As a telecom attorney, there are many terms in agent agreements that get under my skin. Among the most disturbing are terms that impose unilateral obligations on an agent where: 

  • the agents performance is entirely dependent on  or at least within the control of  the providing party

  • the providing party has no corresponding obligations.

These terms often take the form of quotas or minimum commitments. Even worse, most of these terms allow the providing party to entirely stop paying compensation if the quota or commitment is not reached, regardless of the amount of the miss or the cause. 

Now, Ive heard all the arguments and justifications that are presented for quotas: they are necessary to ensure that the agent continues to work or that the relationship makes economic sense. In my opinion, they are largely bunk and, in any event, the penalties generally are so punitive that the claimed justifications do not justify the existence of the quota. 

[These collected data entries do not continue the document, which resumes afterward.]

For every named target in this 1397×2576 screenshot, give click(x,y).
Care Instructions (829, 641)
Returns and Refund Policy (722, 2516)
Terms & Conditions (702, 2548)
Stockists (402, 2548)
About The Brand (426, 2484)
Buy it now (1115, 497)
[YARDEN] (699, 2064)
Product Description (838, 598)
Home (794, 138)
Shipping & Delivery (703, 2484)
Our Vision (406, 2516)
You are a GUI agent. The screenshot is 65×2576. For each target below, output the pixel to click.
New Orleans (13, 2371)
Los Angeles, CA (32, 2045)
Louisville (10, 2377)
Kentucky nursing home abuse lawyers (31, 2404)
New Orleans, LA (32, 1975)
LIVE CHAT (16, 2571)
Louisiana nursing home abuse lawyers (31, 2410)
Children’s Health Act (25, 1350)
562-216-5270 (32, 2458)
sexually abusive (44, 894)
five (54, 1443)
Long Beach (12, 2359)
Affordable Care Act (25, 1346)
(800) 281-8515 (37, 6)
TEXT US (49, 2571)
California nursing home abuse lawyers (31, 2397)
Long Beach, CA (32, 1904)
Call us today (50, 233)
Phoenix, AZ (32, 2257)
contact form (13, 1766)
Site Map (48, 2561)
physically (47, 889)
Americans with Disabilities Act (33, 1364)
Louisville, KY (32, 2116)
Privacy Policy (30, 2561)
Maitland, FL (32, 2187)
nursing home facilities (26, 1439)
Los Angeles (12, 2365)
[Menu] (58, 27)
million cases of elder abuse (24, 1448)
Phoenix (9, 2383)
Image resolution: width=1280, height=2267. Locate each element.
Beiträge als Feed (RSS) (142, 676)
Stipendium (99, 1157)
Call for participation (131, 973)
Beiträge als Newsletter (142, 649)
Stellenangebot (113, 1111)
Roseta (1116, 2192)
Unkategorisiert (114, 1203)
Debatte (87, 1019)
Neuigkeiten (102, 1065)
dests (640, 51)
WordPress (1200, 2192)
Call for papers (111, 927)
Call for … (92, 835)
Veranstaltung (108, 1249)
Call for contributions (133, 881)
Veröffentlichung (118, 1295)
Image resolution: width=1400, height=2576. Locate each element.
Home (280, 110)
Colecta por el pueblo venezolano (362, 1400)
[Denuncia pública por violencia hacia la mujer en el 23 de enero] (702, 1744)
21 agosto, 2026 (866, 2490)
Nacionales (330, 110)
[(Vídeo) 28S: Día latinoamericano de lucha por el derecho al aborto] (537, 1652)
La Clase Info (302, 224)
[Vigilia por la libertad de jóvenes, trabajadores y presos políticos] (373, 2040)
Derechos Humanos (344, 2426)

So, what is an agent to do? First, just say no. When you are pressured, say no again and again and again. Despite what you are told, agent agreements are modified every day and our clients rarely sign agreements with quotas and they never sign agreements that contain a unilateral quota obligation. You have much more negotiating power than you think, so you should not be shy about demanding fair and balanced agreements. If you cannot achieve a fair agreement, especially on a core issue like quotas, it is generally a sign that the relationship is not a good one and that you should cut your losses now and move on. 

If you feel the need to agree to some form of quota, there are steps you can and must take to limit your risk and exposure. First and foremost, you should never accept a unilateral quota obligation. Unilateral quota obligations are applied only to the agent without any corresponding obligations being imposed on the provider. Thus, while a unilateral quota obligation requires the agent to meet a dollar sales commitment, no corresponding obligation is imposed on the provider to ensure that the agent has a sellable product. Most of these agreements allow the provider to increase the rates at which the services are provided even to the point at which they are non-competitive while leaving the agents sales quota intact. Most agreements also are silent, at best, regarding how or when services will be provisioned, the quality of the services or the customer service. 

Unlike unilateral quota obligations, bilateral quota terms properly recognize that agents can only sell services that meet accepted quality standards, are competitively priced, are provisioned in a timely manner and that are supported by quality customer service. Bilateral quota terms also properly recognize that you cannot sell and thus should not be committed to sell any specific quantity of services that do not meet each of these requirements. Any agreed penalty should only be available where the failure to meet a quota is not due to any conduct or failure to act by a provider and is the result only of conduct or a failure to act by the agent.

In addition, any quota obligation does not need to continue for the entire term of the agreement. In many cases, a quota can apply until the agent meets some reasonable revenue level, at which point the quota no longer applies even if the revenue falls below that level. These terms can be crafted to meet the providers desire to ensure that the agent is committed while limiting the scope and duration of the quota in a manner that is fair to the agent.

Moreover, if your agreement has a quota obligation, extreme care is required with respect to the penalty for non-performance. In many cases, the penalty for non-performance regardless of how minimal is the complete loss of commissions. This means that if you have a $10,000 commitment, if you only sell $9,900, you lose the entire commission. In our opinion, this penalty is much too extreme and, in fact, creates an incentive for providers to impose conditions that make it impossible for agents to meet their quotas. 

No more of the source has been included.